Quote the entries below word for word, from the line with "coordinates (498, 474)." to the line with "(234, 210).", including both of those lines.

——

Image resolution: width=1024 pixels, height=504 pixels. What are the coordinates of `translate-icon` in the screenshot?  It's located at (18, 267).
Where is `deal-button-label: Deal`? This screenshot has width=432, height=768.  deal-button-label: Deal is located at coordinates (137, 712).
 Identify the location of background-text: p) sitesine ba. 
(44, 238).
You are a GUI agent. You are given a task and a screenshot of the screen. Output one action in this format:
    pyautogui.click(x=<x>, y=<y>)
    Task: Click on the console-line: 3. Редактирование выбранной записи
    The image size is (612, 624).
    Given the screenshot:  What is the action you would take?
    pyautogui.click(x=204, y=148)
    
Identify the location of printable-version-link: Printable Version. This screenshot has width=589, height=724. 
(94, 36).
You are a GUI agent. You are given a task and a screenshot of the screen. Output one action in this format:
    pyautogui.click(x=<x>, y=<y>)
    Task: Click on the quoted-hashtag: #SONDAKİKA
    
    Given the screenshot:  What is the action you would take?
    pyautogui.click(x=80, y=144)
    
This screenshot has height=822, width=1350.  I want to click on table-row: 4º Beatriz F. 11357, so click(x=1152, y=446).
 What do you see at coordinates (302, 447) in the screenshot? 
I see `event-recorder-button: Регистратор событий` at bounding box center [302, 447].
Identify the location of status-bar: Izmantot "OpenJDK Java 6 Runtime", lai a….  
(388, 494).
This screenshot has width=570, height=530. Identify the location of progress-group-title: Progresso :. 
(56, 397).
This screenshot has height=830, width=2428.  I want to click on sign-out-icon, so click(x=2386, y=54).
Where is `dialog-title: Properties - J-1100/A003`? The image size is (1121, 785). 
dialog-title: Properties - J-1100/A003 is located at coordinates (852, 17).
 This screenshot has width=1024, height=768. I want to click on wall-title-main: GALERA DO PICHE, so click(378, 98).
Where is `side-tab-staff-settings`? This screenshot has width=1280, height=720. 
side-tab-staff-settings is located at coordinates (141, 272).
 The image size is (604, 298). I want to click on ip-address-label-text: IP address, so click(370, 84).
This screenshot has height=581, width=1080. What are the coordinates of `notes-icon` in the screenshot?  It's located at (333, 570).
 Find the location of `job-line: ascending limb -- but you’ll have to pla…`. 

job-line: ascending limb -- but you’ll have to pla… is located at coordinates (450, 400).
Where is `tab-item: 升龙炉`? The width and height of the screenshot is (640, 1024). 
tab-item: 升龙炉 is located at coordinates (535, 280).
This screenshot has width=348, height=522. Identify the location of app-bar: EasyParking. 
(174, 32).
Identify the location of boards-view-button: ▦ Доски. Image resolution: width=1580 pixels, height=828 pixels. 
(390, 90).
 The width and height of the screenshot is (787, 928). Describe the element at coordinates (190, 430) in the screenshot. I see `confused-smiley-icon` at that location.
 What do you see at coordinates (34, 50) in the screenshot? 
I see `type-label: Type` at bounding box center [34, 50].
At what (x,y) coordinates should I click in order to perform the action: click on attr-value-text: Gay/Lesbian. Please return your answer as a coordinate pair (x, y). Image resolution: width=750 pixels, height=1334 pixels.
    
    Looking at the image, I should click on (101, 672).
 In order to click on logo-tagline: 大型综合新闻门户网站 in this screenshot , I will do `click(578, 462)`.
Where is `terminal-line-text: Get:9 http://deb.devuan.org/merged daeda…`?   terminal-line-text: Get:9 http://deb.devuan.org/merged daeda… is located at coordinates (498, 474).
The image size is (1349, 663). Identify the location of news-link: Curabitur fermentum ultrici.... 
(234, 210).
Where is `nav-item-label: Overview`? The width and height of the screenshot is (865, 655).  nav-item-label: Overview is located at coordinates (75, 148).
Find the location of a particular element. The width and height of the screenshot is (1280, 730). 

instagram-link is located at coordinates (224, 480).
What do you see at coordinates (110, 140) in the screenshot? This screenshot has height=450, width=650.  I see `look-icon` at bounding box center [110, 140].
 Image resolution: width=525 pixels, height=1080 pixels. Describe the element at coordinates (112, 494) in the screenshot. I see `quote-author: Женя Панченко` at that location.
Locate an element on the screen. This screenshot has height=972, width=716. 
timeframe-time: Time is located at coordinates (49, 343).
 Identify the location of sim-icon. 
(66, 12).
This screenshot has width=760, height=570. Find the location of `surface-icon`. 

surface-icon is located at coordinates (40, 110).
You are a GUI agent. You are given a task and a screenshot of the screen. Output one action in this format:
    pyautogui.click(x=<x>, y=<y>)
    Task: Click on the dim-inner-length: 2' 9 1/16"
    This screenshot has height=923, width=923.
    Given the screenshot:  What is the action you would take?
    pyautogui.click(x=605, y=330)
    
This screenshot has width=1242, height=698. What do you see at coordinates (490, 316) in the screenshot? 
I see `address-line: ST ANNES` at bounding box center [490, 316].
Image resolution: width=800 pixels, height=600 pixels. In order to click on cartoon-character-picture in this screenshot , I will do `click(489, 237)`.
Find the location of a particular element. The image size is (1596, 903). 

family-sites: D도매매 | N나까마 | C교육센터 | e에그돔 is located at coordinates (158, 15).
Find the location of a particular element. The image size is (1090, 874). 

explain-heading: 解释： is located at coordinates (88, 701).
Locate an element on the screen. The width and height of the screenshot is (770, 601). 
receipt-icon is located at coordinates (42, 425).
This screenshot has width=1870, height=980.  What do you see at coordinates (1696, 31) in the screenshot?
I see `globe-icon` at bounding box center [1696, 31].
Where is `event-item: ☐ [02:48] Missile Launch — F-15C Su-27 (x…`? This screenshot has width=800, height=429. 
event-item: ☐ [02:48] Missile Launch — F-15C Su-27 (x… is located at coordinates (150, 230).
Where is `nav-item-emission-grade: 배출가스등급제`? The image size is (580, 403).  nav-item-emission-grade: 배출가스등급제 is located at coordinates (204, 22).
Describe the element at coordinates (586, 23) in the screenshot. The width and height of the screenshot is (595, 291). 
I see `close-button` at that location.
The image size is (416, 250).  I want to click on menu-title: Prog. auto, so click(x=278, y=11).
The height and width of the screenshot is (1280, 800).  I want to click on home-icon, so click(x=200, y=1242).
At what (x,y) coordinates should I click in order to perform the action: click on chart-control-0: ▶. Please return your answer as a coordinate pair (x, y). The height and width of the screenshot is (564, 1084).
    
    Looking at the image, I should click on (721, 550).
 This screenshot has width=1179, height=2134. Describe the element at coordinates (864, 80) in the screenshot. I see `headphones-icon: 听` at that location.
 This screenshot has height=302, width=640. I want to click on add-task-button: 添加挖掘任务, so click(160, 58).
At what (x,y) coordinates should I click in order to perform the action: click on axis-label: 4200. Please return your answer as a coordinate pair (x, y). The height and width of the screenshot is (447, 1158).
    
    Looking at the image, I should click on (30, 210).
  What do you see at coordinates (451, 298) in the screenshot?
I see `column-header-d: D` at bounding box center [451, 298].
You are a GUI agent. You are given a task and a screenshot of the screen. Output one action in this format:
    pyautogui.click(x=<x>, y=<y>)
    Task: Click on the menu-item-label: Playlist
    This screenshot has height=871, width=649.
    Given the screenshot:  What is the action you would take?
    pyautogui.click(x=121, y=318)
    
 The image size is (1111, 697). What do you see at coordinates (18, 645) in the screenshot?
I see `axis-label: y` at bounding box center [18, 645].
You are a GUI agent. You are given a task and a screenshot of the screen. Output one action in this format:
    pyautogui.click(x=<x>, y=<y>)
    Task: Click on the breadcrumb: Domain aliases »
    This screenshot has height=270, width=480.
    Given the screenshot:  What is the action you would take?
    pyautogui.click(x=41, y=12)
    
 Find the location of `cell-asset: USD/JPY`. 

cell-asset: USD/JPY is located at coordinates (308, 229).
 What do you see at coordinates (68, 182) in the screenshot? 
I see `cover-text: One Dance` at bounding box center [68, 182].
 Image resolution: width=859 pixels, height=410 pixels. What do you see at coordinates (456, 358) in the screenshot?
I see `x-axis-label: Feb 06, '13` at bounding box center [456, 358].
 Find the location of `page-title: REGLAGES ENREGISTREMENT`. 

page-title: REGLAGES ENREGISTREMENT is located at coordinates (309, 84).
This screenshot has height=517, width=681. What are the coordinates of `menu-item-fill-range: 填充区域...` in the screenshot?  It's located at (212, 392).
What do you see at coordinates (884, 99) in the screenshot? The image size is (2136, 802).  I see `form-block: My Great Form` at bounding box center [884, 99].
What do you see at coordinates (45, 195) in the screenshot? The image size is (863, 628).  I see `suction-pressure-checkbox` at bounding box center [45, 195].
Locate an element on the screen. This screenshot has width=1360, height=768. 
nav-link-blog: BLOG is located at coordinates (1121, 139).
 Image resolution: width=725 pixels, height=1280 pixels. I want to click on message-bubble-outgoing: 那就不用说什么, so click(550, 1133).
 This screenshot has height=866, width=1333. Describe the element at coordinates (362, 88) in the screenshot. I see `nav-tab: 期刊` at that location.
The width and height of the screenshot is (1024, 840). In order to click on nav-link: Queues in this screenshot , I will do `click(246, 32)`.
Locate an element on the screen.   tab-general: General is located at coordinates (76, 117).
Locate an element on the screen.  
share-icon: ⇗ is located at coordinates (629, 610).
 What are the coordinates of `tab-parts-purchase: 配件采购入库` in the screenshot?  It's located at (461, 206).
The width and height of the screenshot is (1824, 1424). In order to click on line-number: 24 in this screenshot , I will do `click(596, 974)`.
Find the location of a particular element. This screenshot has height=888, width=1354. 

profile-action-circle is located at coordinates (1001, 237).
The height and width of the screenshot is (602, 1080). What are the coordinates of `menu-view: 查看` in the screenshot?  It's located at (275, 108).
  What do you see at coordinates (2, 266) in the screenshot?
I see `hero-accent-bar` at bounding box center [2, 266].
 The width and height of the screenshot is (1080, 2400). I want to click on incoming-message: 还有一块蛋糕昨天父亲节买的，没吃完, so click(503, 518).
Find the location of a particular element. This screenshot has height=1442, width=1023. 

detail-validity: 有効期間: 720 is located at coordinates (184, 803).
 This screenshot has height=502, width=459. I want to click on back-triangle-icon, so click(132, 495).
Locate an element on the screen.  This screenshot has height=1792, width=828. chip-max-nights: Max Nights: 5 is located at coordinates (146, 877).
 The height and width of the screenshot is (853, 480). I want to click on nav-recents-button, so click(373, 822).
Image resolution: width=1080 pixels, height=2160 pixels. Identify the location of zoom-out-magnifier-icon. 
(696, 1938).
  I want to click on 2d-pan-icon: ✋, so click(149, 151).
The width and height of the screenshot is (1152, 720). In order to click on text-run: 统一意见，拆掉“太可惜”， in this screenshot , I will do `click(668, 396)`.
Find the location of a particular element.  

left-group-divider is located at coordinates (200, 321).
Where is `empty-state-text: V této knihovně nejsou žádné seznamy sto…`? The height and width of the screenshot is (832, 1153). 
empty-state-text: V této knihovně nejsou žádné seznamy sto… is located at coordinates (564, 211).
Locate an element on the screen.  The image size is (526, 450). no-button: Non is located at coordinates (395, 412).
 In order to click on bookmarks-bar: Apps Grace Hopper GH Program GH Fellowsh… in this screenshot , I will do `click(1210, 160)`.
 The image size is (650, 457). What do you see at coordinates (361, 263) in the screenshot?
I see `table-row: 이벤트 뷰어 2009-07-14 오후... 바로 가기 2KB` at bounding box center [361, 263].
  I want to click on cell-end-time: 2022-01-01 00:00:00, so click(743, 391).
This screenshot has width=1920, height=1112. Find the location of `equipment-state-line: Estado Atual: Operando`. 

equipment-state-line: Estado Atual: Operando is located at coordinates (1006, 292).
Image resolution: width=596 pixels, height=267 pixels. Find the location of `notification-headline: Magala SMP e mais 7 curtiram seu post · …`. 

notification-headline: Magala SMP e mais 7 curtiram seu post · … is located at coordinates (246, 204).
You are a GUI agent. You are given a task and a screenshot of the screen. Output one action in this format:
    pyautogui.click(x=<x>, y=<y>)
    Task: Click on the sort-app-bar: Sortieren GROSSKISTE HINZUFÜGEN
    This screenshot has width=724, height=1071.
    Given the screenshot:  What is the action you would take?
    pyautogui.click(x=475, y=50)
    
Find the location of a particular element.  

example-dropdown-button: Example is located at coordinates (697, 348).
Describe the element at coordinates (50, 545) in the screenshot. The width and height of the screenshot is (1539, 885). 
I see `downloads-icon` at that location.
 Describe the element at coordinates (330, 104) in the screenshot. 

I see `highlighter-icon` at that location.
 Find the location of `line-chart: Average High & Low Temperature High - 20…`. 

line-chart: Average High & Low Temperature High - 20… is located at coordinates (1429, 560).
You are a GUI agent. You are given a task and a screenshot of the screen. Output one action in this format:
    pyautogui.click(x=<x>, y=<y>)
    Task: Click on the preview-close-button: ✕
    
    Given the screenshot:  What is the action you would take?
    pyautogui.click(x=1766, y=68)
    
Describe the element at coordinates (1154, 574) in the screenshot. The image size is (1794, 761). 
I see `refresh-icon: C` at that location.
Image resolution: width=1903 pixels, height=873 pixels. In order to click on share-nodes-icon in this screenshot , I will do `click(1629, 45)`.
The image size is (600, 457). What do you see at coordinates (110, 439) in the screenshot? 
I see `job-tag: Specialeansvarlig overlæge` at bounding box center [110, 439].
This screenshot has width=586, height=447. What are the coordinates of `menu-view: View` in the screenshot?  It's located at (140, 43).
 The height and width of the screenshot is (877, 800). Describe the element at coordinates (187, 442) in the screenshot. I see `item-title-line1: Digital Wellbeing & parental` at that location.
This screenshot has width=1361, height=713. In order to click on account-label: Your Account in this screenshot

——

ANSWER SPACE:
Where is `terminal-line-text: Get:9 http://deb.devuan.org/merged daeda…`?   terminal-line-text: Get:9 http://deb.devuan.org/merged daeda… is located at coordinates (498, 474).
The image size is (1349, 663). Identify the location of news-link: Curabitur fermentum ultrici.... 
(234, 210).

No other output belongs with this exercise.